Ce que dit l'enquête sur la crypto de Trump
Selon les résultats publiés, près des deux tiers des personnes interrogées estiment qu'il n'est pas approprié qu'un président en exercice et les membres de sa famille aient des intérêts financiers directs dans un marché que, en même temps, son administration régule. Ce chiffre prend du poids car il intervient à un moment où le programme cryptographique de Washington avance à un rythme rapide.
L’enquête, également recueillie par les médias internationaux, s’inscrit dans une perception plus large : une majorité d’Américains estiment que Trump a profité indûment de son retour au pouvoir. Les actifs numériques ne sont qu’une partie de cette conversation, mais particulièrement visible en raison de la croissance des projets liés à leur nom.
La division selon des lignes partisanes constitue la principale conclusion. Pour les détracteurs, la coïncidence entre gouverner le secteur et en tirer profit constitue un conflit d’intérêts difficile à justifier. Pour les défenseurs, il s’agit d’une activité légitime et d’un signe de soutien à une industrie qui cherchait à échapper au harcèlement réglementaire des années précédentes.
Un gouvernement qui fait avancer l’agenda réglementaire
La polémique survient parallèlement à une offensive législative et réglementaire incessante. L’administration a fait pression sur le Congrès pour qu’il fasse progresser les cadres juridiques qui apportent de la clarté aux entreprises du secteur, comme cela a été évident lorsque Trump a demandé d’approuver une version du Clarity Act lors d’une réunion avec des représentants de l’industrie à la Maison Blanche.

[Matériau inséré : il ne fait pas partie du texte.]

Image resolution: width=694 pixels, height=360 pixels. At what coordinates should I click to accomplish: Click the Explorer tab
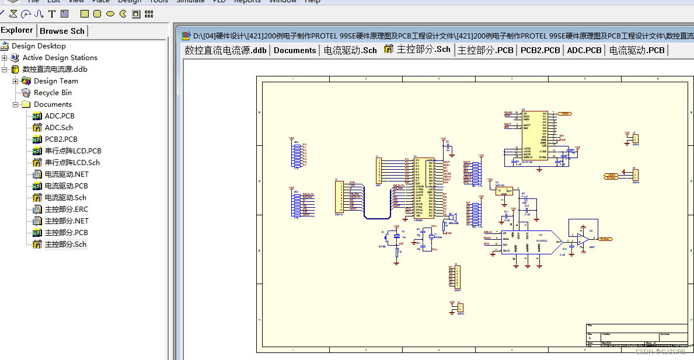click(x=18, y=30)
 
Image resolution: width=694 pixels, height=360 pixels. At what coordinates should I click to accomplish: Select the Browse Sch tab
click(x=62, y=31)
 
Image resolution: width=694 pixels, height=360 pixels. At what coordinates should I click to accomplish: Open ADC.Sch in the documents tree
click(x=58, y=127)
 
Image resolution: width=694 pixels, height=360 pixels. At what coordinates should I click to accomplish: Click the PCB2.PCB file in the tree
click(x=61, y=139)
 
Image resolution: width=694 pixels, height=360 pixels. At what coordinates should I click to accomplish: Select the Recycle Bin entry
click(x=53, y=92)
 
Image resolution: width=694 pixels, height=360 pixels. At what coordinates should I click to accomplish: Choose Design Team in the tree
click(x=55, y=81)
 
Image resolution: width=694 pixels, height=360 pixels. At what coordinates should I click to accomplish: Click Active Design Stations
click(x=60, y=57)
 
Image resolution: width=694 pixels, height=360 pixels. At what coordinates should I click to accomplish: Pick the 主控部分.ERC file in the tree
click(x=66, y=209)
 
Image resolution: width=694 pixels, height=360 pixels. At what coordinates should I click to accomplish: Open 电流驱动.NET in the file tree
click(x=66, y=174)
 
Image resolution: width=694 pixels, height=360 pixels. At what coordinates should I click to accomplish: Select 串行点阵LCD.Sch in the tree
click(x=72, y=162)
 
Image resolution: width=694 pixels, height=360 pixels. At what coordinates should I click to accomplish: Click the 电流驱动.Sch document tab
click(x=350, y=50)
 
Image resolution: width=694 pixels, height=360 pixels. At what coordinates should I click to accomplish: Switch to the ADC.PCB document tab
click(x=584, y=50)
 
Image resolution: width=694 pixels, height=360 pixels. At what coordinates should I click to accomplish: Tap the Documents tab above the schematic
click(x=295, y=50)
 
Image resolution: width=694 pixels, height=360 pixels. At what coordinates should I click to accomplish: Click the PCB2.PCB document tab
click(x=540, y=50)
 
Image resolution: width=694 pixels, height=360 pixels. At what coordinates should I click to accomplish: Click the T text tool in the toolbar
click(x=52, y=13)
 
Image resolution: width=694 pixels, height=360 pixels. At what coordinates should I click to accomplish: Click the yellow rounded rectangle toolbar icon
click(x=97, y=13)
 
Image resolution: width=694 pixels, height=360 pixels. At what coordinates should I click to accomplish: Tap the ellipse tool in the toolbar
click(x=110, y=13)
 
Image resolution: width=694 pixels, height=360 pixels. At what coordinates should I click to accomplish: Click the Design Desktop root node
click(x=39, y=46)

Cet activisme s'est traduit par des réunions au plus haut niveau. Lors de l'une des réunions cryptographiques tenues à la Maison Blanche, la SEC et la CFTC ont laissé entendre qu'elles préparaient de nouvelles règles pour organiser le marché des actifs numériques aux États-Unis. Cette évolution contraste avec l’étape précédente, marquée par des poursuites et des mesures coercitives contre de nombreuses plateformes.

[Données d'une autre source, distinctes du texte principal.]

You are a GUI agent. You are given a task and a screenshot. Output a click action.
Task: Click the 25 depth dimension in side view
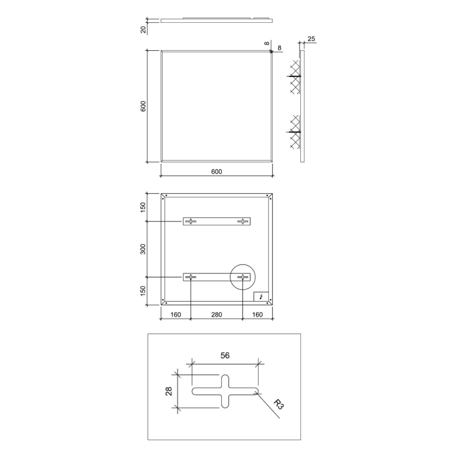pyautogui.click(x=311, y=40)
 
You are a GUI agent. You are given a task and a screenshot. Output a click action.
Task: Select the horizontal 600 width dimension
pyautogui.click(x=217, y=172)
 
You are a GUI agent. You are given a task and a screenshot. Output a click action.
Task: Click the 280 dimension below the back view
pyautogui.click(x=217, y=315)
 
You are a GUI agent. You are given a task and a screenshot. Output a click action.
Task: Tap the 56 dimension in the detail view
pyautogui.click(x=225, y=356)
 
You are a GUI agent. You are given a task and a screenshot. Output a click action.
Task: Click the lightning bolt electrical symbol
pyautogui.click(x=262, y=297)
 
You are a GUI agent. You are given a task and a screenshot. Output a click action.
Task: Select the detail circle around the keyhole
pyautogui.click(x=243, y=277)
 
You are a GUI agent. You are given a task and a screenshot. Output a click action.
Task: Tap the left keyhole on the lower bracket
pyautogui.click(x=191, y=277)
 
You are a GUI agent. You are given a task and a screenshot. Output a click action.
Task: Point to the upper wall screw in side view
pyautogui.click(x=295, y=77)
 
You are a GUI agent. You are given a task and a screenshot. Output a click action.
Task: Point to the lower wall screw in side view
pyautogui.click(x=295, y=133)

Le président lui-même est allé au-delà du domaine réglementaire. À plusieurs reprises, il a laissé ouverte la possibilité que les États-Unis accumulent des quantités considérables de Bitcoin dans le cadre d’une stratégie de réserve, une idée qui a enthousiasmé une grande partie de la communauté cryptographique, mais a également alimenté les doutes sur la fin de la politique publique et les intérêts privés.
Le conflit d’intérêts au centre du débat
Le point le plus sensible est justement la superposition des rôles. Lorsque le chef du gouvernement promeut des lois favorables à un marché dans lequel sa famille maintient des investissements, toute avancée réglementaire peut être lue sous le soupçon d'un bénéfice personnel. C’est cette tension que reflète l’enquête : elle ne rejette pas nécessairement les crypto-monnaies, mais plutôt la combinaison du pouvoir politique et de l’intérêt économique personnel.
Pour les investisseurs et l’industrie dans son ensemble, la question a des implications concrètes. La perception publique d’un conflit d’intérêts peut éroder la légitimité des réglementations approuvées et en faire la cible de futurs défis politiques ou judiciaires, surtout si l’équilibre partisan à Washington change.
Dans le même temps, le soutien républicain montre que le secteur dispose aujourd’hui d’une force politique impensable il y a quelques années. L’argent crypto a déjà du poids dans les sondages, comme le démontre la performance de comités comme Fairshake lors des primaires, ce qui renforce l’idée que l’industrie continuera à être un acteur pertinent dans la politique américaine.
Au-delà des chiffres, l’enquête fonctionne comme le thermomètre d’un problème qui ne sera pas résolu de sitôt : comment séparer la promotion d’une industrie émergente des intérêts de ceux qui la gouvernent. Tant que cette frontière reste floue, chaque nouvelle loi sur la cryptographie sera accompagnée de la même question sur sa véritable motivation.